Pourquoi le monde arabe semble obsédé par les théories du complot ?

Ce « profond mépris pour le jihadisme »

OLJ
10/11/2014

L'État islamique (EI) est-il une création de l'Arabie saoudite, de la Turquie, des Américains, d'Israël, du régime syrien ou de l'Iran ? À écouter les dénonciations des uns et les rumeurs répandues par les autres, il apparaîtrait presque légitime de se poser cette question qui soulève pourtant de nombreuses incohérences géopolitiques. Légitime, non seulement parce que les États se sont ouvertement et mutuellement accusés de porter la responsabilité de la genèse de ce mouvement jihadiste, mais surtout parce que pour de nombreuses chancelleries et pour de nombreux analystes, il semble jusqu'alors inimaginable qu'un groupe comme l'EI puisse acquérir une telle puissance sans être instrumentalisé, voire même télécommandé par un État.
À partir de cette logique, difficilement contestable dans l'absolu, naissent et se propagent par les différents canaux médiatiques des théories du complot qui rendent la situation encore plus illisible et servent parfois les intérêts de l'EI. Abou Bakr al-Baghdadi, dit le calife Ibrahim, s'est d'ailleurs ironiquement moqué de ses représentations antinomiques en déclarant que les Américains et les Saoudiens les combattaient parce qu'ils les accusaient d'être manipulés par l'Iran ; que l'Iran, l'Irak et le régime syrien les combattaient parce qu'ils les accusaient d'être manipulés par les Américains ;
que les rebelles modérés les combattaient parce qu'ils les accusaient d'être des agents de Bachar el-Assad, et qu'al-Nosra et les salafistes les combattaient parce qu'ils les accusaient d'être des agents du baassisme.
Pour Romain Caillet, chercheur spécialiste sur les questions islamistes, les théories complotistes qui accompagnent bien souvent les analyses sur le jihadisme mondial trouvent leur origine dans une incapacité à penser le jihadisme comme une idéologie à proprement parler. « Il y a deux théories qui s'opposent mais qui mènent sensiblement aux mêmes conclusions.

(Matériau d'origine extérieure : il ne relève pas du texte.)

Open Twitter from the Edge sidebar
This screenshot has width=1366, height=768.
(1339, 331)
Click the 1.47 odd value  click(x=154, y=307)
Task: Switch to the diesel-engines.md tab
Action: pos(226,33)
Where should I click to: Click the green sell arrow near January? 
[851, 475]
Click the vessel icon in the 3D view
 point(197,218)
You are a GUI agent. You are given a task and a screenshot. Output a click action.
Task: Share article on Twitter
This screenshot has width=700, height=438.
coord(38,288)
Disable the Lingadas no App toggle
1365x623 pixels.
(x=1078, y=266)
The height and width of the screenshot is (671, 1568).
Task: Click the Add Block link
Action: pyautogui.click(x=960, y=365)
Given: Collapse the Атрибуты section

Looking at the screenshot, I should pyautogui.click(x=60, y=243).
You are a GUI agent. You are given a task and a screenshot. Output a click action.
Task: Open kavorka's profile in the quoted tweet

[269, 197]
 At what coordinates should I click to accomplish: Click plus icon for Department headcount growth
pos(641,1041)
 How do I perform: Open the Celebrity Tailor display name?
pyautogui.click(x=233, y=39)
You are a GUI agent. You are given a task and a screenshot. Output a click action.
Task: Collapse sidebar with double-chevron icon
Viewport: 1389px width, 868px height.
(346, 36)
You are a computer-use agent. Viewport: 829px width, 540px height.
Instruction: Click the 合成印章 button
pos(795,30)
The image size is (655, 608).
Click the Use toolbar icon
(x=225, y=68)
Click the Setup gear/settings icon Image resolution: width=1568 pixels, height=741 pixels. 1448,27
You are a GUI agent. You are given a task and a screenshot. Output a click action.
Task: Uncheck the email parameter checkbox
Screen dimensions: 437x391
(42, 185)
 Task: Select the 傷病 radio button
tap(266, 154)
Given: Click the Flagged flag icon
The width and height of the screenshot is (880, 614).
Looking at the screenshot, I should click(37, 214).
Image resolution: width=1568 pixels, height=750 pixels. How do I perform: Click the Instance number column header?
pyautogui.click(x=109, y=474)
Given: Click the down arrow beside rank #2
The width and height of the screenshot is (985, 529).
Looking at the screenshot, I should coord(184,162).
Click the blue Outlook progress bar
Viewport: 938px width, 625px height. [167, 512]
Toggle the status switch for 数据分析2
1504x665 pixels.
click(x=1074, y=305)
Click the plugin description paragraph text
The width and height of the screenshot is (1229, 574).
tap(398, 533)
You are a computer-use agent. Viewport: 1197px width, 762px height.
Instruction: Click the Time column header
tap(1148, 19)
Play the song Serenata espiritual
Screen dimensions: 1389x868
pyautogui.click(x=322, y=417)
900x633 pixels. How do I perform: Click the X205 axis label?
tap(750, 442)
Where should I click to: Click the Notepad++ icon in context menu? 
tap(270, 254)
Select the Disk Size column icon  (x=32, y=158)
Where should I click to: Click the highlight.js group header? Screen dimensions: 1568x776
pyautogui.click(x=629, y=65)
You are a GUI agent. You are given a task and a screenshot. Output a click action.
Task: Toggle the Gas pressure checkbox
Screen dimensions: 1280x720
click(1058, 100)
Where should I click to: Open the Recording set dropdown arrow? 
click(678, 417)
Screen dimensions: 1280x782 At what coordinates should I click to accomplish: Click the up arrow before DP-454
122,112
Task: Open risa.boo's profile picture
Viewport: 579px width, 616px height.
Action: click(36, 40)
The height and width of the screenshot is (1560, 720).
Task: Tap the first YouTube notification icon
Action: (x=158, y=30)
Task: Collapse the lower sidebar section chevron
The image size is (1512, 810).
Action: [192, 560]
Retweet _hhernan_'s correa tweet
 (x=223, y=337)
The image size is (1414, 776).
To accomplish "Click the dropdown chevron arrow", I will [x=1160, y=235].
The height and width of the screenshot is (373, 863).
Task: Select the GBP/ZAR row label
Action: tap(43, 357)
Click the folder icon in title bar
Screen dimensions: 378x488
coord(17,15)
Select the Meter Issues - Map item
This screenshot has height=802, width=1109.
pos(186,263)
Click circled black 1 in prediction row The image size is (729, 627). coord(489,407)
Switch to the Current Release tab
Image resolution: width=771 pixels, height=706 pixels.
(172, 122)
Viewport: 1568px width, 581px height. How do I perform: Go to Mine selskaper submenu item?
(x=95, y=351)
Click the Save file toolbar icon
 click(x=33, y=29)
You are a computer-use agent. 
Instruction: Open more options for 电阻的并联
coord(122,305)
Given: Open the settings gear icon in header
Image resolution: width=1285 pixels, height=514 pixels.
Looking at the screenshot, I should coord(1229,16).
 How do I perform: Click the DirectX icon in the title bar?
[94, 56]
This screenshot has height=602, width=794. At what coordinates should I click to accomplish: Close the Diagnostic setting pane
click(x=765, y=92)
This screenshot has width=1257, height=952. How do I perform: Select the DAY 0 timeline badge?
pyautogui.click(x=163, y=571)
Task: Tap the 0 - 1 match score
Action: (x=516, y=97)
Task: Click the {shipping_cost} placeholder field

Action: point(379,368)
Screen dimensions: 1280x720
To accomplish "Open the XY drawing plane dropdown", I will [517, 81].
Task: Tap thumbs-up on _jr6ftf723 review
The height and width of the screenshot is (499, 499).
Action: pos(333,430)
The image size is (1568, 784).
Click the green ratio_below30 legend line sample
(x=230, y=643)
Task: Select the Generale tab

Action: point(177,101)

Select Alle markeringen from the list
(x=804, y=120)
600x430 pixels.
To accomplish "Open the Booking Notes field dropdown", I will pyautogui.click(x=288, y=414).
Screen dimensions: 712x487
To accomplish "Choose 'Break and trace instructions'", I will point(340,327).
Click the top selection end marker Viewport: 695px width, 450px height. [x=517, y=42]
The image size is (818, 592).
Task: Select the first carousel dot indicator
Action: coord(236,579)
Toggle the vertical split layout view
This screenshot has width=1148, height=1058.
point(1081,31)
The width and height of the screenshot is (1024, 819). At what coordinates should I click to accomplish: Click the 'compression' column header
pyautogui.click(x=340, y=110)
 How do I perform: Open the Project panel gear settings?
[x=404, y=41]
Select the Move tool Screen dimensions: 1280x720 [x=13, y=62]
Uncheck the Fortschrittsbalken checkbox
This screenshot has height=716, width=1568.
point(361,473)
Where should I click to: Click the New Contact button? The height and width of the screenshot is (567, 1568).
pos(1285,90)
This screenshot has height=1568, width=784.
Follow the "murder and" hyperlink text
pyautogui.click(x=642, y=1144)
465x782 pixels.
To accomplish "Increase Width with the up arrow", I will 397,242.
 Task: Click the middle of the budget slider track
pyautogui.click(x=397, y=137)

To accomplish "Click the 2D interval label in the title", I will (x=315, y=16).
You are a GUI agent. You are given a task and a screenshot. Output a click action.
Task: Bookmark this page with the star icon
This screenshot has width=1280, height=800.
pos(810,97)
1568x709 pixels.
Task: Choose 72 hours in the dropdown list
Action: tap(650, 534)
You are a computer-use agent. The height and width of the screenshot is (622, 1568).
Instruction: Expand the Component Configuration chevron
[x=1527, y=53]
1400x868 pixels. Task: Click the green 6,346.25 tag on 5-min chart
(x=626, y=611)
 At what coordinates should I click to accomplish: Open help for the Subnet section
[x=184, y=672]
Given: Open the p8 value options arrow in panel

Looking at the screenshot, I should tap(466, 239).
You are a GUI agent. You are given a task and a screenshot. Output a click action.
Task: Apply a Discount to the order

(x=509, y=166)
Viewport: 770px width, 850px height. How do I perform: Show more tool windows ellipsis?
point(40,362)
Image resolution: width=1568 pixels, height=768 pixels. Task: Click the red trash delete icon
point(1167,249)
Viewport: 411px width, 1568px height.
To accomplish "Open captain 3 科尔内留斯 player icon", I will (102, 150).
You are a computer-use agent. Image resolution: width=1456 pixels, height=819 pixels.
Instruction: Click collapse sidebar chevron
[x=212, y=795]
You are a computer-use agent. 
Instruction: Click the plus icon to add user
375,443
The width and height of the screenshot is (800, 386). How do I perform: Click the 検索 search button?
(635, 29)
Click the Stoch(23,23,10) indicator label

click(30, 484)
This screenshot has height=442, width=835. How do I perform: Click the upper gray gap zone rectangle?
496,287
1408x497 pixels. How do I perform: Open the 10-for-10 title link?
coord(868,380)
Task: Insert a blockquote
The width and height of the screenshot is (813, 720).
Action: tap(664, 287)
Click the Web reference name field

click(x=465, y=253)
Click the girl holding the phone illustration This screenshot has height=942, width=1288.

L'une est façonnée par les néoconservateurs et assimile le jihadisme à un mouvement irrationnel. L'autre, qui véhicule l'idée que les barbus sont l'instrument des Américains, s'appuie soit sur un discours islamophobe (plutôt d'extrême droite) qui explique que "les Arabes ne sont pas capables de faire ça tout seuls", soit par un discours islamophile qui prétend que "les Arabes ne peuvent pas commettre de telles horreurs sans être instrumentalisés par une puissance extérieure" », analyse M. Caillet. Les théories du complot qui accompagnent la montée en puissance de l'EI semblent donc essentiellement s'expliquer par ce que M. Caillet appelle « un profond mépris pour le jihadisme ».
Si la pensée politique dans le monde arabe est « pathologiquement touchée » par le conspirationnisme, qu'en est-il des milieux jihadistes ? Ces théories, dont ils sont une des cibles, connaissent-elles un semblable succès chez les jeunes de l'EI ? D'après Romain Caillet, il est essentiel de préalablement distinguer les jihadistes européens et les jihadistes arabes pour répondre à cette question. « Les premiers ont très mal réagi à la diffusion des théories complotistes après le 11-Septembre. Ils se sont braqués et ont vu ça comme une insulte », explique-t-il. Aussi, puisque les théories du complot les discréditent, « ils ont tendance à ne pas les utiliser, pour se différencier de leurs détracteurs », précise-t-il encore. Au contraire, les jihadistes arabes sont plus sensibles à ces théories, selon l'expert. « L'idée d'un complot judéo-maçonnique est assez répandue dans ces milieux. Ils accusent également l'Iran et le Hezbollah d'être à la solde d'Israël », rappelle M. Caillet.